Aliado a isso, o diretor contou com uma competente equipe que ajudou a criar todo o cenário de suspense que o filme carrega desde o início. A começar pela trilha sonora de Ennio Morricone, que abre o filme apresentando o tom da história. A batida dos sintetizadores, que logo se mistura com o barulho do helicóptero, ajuda a causar uma sensação de estranheza. Quando o público se dá conta do que o atirador tem em sua mira, o clima apresentado não é de ação, mas sim de que algo está errado. Essa união entre som diegético e não diegético, se estende por todo a narrativa, mantendo a tensão sempre alta.

Tal ambientação se reforça com o desempenho cuidadoso de Dean Cundey. Diretor de fotografia conhecido do cineasta — eles já haviam trabalhado juntos em “Fuga de Nova York”, “A Bruma Assassina” e “Halloween” — é ele quem transforma a base de pesquisa em um ambiente apertado e claustrofóbico. Os corredores se estreitam com os ângulos de câmera, sendo que próximo ao último ato parecem cada vez mais com um labirinto. Além disso, os planos fechados ajudam a criar a sensação de que o perigo pode estar em qualquer lugar. Mesmo com os cantos escuros aparecendo continuamente, Cundey não esconde o ser, mostrando o quão horrível é a ameaça.
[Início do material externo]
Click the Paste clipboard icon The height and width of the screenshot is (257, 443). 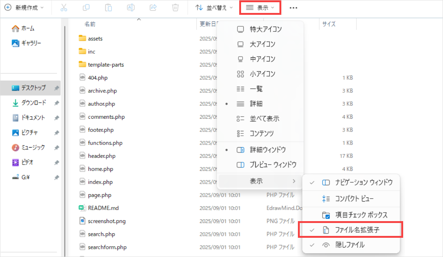pos(109,8)
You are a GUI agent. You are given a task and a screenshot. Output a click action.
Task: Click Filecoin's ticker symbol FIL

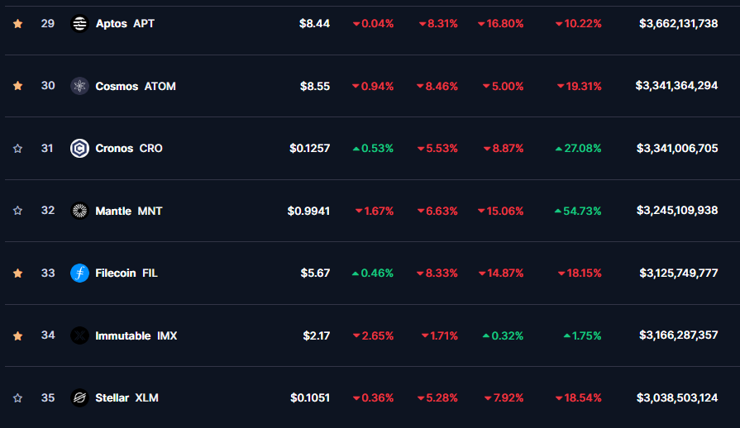click(x=150, y=273)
E é justamente a criatura que segura a tensão visual do longa. Criação do então novato Rob Bottin, o monstro é a essência do terror indescritível de H.P. Lovecraft, que combina com a estética do filme. A cena em que um dos membros da equipe é sugado pela barriga de um companheiro contaminado colocou o nome de Bottin no círculo de astros dos efeitos especiais — nos anos seguintes ele iniciaria uma parceria com Paul Verhoeven e seria o responsável pela maquiagem de “Seven: Os Sete Crimes Capitais”. Aqui, ele consegue sintetizar o mal como algo que não pode ser definido e ajuda no sentimento contínuo de delírio das personagens.

Vale destacar que, embora tenha um motivo justificado, nenhum dos pesquisadores possui mais que uma linha de desenvolvimento. Na prática, apenas MacReady tem seu perfil apresentado, logo no início, como um homem que bebe constantemente, mal-humorado e que resolve os problemas sem muita enrolação. O objetivo do roteirista Bill Lancaster (“Garotos em Ponto de Bala”) era trabalhar o caos — ele não perde tempo na construção do conflito, que começa a afetar a todos com pouco minutos de produção — e trazer um mínimo de profundidade enquanto a trama avança. Se funciona por um lado, isso também faz com que nenhuma das mortes — exceto pela do cachorro — tenha alguma importância mais significativa.

“O Enigma de Outro Mundo” pode não ser o filme definitivo de John Carpenter, mas é o que mais sintetiza tudo o que ele gosta de colocar nas suas obras. O perfeito casamento entre trilha sonora e fotografia, a trama de uma ameaça que persegue as personagens e um conflito entre caça e caçador são apresentados de modo orgânico. O final ambíguo, outra marca do cineasta, também está presente. E aqui, com um especial toque de ironia, que conclui sem precisar encerrar.